Backups (PKM is high-value)
- ★ Daily local snapshots (Time Machine, Borg, restic).
- ★ Weekly off-site (rclone to S3 / Backblaze B2 / Storj — see backup-disaster-recovery).
- ★ Test restore twice a year. The backup that's never restored isn't a backup.
- Git itself is a kind of backup (push to a remote = off-site).
- For self-hosted notes (Trilium, Joplin Server, AppFlowy Server, Logseq DB): back up the DB, not just the files.
Patterns that actually work
- ★ Markdown + Syncthing + git — the most portable PKM sync. Zero lock-in, low cost, works for 5+ years.
- ★ Single source of truth.
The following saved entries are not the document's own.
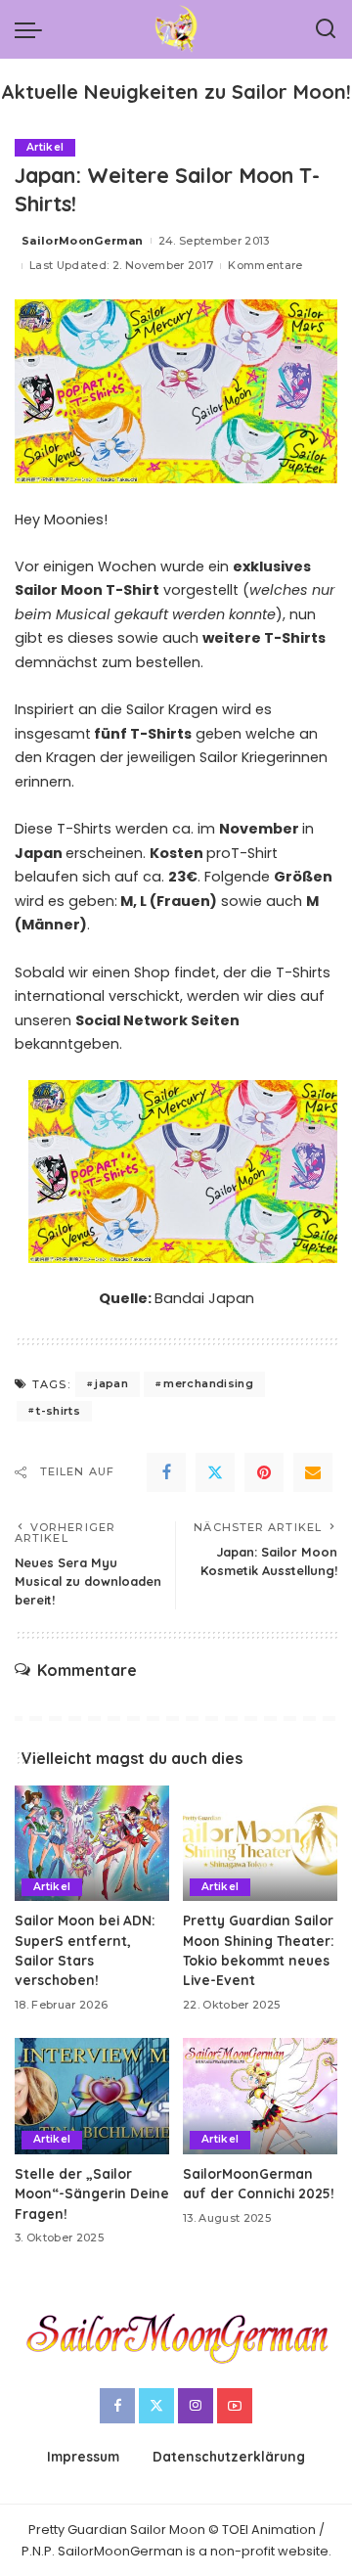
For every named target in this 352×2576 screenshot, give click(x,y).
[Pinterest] (264, 1472)
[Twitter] (215, 1472)
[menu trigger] (33, 29)
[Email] (312, 1472)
Don't mirror your vault across iCloud + Syncthing + Dropbox; one of them will fight the others.
- Conflict noise reduction — close the editor before sleep; let sync settle.
- Don't sync
.obsidian/workspace.json— per-device editor state; ignore it via.stignore/.gitignore. - Big attachments out — store images / PDFs in a separate folder synced via cloud, not in the git repo.
Pick this if…
- Pure FOSS sync everywhere except iOS: Syncthing + git.
- iOS first-class: Obsidian + Obsidian Sync (paid) or Möbius Sync (paid Syncthing port).
- Encrypted FOSS sync for markdown: Joplin + Joplin Server (self-host).
- You have a Nextcloud: WebDAV target for Joplin / Obsidian Remotely Save.
- You want real-time sync without paying Obsidian: Self-hosted LiveSync (CouchDB).
- You want PKM portability: plain markdown + git + Syncthing — the canonical answer.